Work to complete: Only the lines from the one bearing "Task: Switch to the 分享 tab" through the end of the entries should be output, exactly as they stand, and pictures should be skipped.

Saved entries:
- - - - -

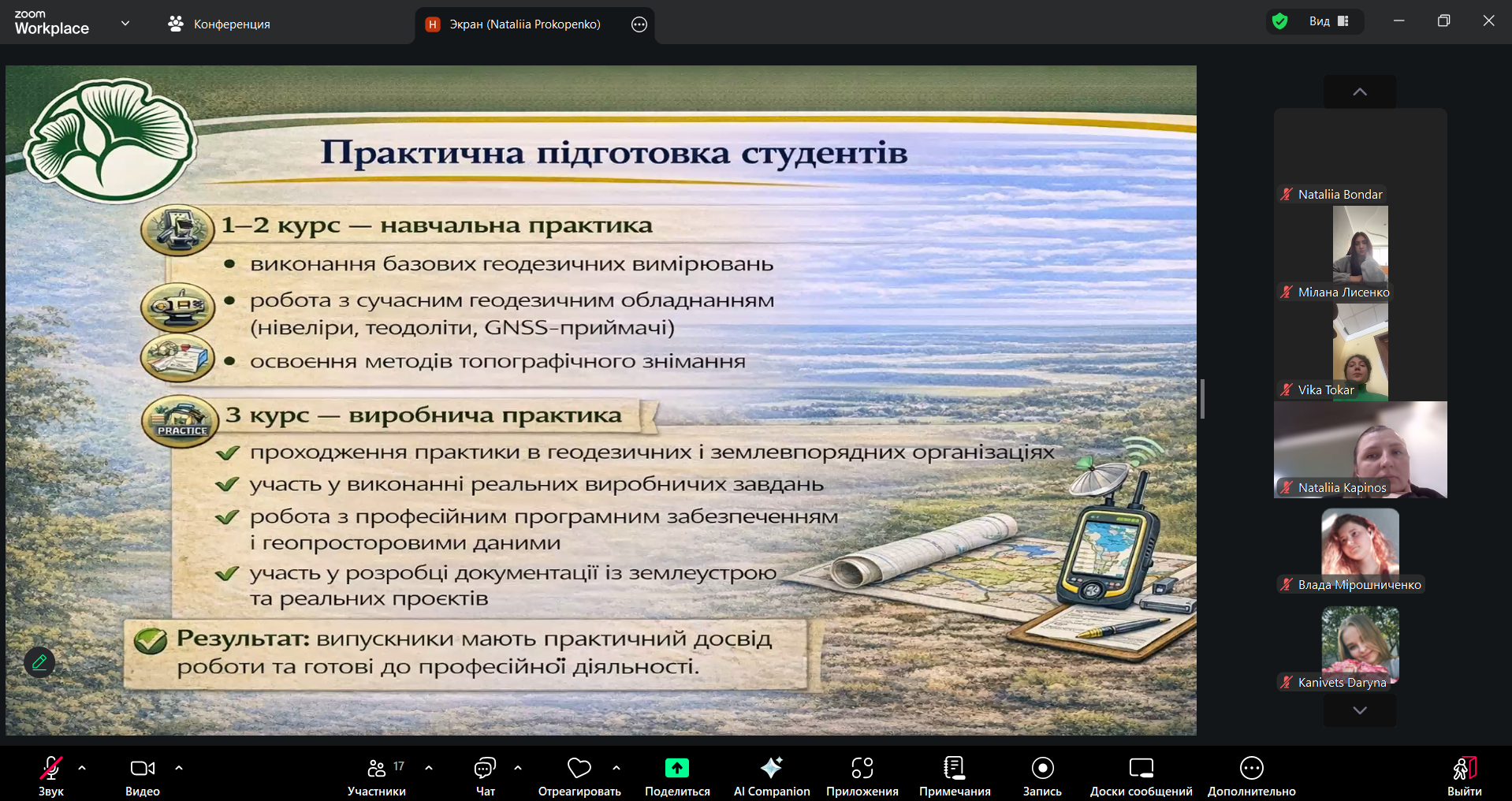The width and height of the screenshot is (1512, 801).
Task: Open Zoom Workplace dropdown chevron
Action: click(125, 24)
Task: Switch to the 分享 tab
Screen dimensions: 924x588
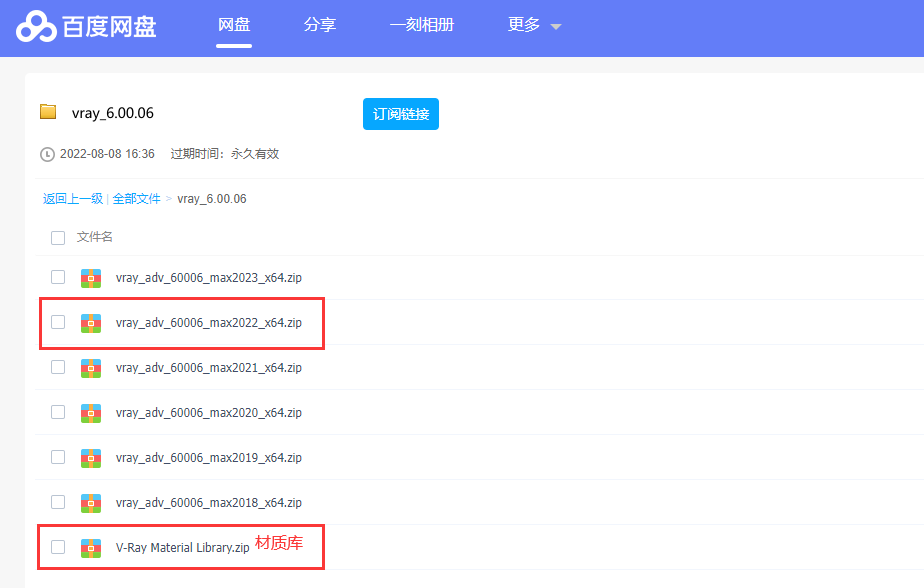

- - - - -

Task response:
Task: Switch to the 分享 tab
Screen dimensions: 924x588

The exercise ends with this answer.